Back in junior high, my school forced the kids to gather every textbook for all five morning classes before the day started, so you'd have to lug something like 500 pounds of books from class to class, leading to outbreaks of mass bitching and scoliosis. The digital age brings with it the potential to lighten loads like that, but it would take an idea like Prashant Chandra's SchoolPack (actually spelled sChOOLpack, but that looks ridiculous) to make it a reality.
The SchoolPack, just a concept right now, is essentially a fancy laptop that kids can carry like a backpack. It folds open to reveal a touchscreen/tablet that kids can write on as well as a regular LCD for textbooks and graphics. Each subject is stored on a separate hard drive, containing both the text and the student's notes. There's no keyboard (at least not a physical one) — just basic controls like "next" and "previous" for the text screen, with more detailed commands presumably coming from the touchscreen.
Check out some more detailed renderings of the SchoolPack in action by following the link below.
Click on each rendering to see a larger image.

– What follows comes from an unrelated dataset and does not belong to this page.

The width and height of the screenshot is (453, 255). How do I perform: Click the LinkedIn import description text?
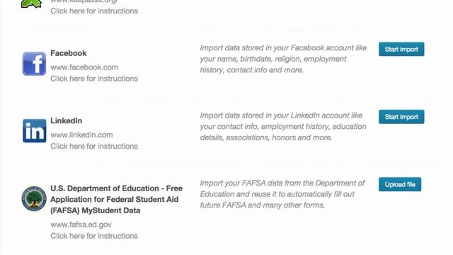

It's an ambitious concept, and we don't mind any ideas that might lead to fewer trees being sacrificed, though Chandra's plan of parents getting their kids one schoolpack for their entire academic career — and forgetting about pens, pencils and erasers — is clearly in the land of fiction. Still, my sore back would have welcomed a plan like this back in 8th Grade. Why not try it, PS 27, and see how it goes?